The Resistance is Alive

By TMP 43rd Editorial Board

We hope you had a wonderful 2025. The countless small emotional, professional, and physical triumphs of a year can easily fall by the wayside in a fast-paced culture like ours, but we implore you to look back on them, hopefully with joy, pride, and gratitude. Nonetheless, The Milton Paper can observe with clarity that 2025 was a veritably horrible year for human society overall.

Starting in January, billionaire henchmen’s dismantling of the world’s largest foreign aid agency precipitated 671,000 preventable deaths, mostly from malaria, pneumonia, HIV/AIDS, and malnutrition, per estimates from Boston University epidemiologist Brooke Nichols. The midyear Global Peace Index displayed a dismaying trend toward more armed conflict, and the Bank of International Settlements believes global debt accumulation is holding back developing economies, while the global poor face their highest cost of living ever.

At the risk of oversimplification, we can lay blame for many of these abominations at the feet of authoritarian politicians who, despite professing manifold ideologies, have coalesced around brutalizing the most vulnerable humans. Some of these kakistocrats have overtaken ostensible democracies (Modi, Netanyahu, Trump), while others continue to abnegate popular rule altogether (Putin, bin Salman, Díaz-Canel), but they have collectively gained ground: “The world has fewer democracies than autocracies for the first time in over 20 years,” reads the 2025 V-Dem Democracy Report.

All of this is to say that, as you read this, there is much in the headlines to lament. However, we do not want your main takeaway from this editorial to be that the world’s suffering and oppression are insoluble in their magnitude. On the contrary, far from a year characterized by people’s accepting injustice, 2025 has featured a parade of inspiring instances of popular resistance.

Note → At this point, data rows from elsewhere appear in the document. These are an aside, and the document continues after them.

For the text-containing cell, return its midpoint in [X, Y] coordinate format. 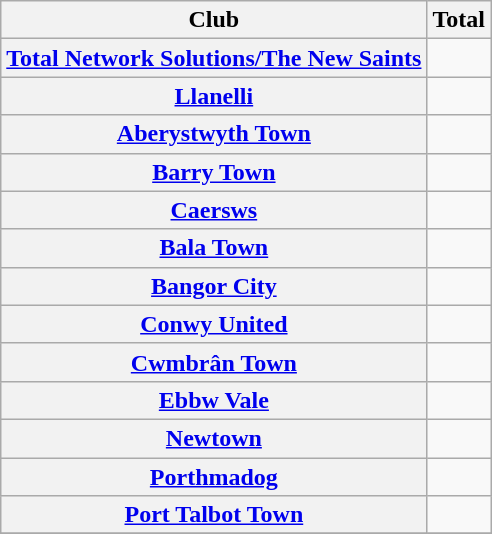
Bala Town [214, 248]
Port Talbot Town [214, 515]
Bangor City [214, 286]
Total [459, 20]
Porthmadog [214, 477]
Total Network Solutions/The New Saints [214, 58]
Llanelli [214, 96]
Aberystwyth Town [214, 134]
Club [214, 20]
Ebbw Vale [214, 400]
Caersws [214, 210]
Newtown [214, 438]
Conwy United [214, 324]
Barry Town [214, 172]
Cwmbrân Town [214, 362]
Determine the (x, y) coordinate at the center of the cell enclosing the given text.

As Trump weaponized law enforcement to torment immigrants, community organizations have stepped up to disrupt ICE operations on a level previously unseen. Meanwhile, some seven million protesters marched in “No Kings” protests denouncing Trump’s authoritarian policies, marking the largest protests in US history. In Nepal, Madagascar, Timor Leste, and Mongolia, similar movements from outraged youths brought down corrupt governments. Young people showed up at the American polls as well, affirming their preference for politicians unwilling to capitulate to the White House: Zohran Mamdani, Katie Wilson, Michelle Wu, and more. Popular pressure has also compelled those in power to positive policy change, from California’s enactment of retaliatory redistricting to Microsoft’s development of sustainable AI models due to consumer pressure. Overall, the power of collective action has proved overwhelming in 2025, despite the depraved circumstances from which that action emerged.

Such resistance should inspire students to seek change at the group-level, even as contemporary culture exalts the individual. Even within Milton, whose walls shut out the worst of the world’s violence, smaller examples of collaborative reform blossomed this year. From the new FAM Affinity group, founded by Pati Pogorzelska ’26 to break a long-held silence on financial aid, to DEIJ-facilitated Power in Participation (PiP) blocks, wherein student organizations engaged in legislative advocacy, standing alone has begun to fall out of fashion…finally. In 2026, we urge you to further take the reins in initiatives like these; change cannot always come from above.

As it stands, we lack proximity to the bravest characters in this year’s story, but we still must not forget that those heroes, those on the frontlines of the resistance, go on fighting, whether or not we choose to emulate their cooperation or marinate in apathy. The people of the world will not go quietly into a future that opposes their most fundamental values. The least we can do in preparation to one day pick up the torch is to intentionally practice collective action and reject the individualistic siloing behind the present crisis.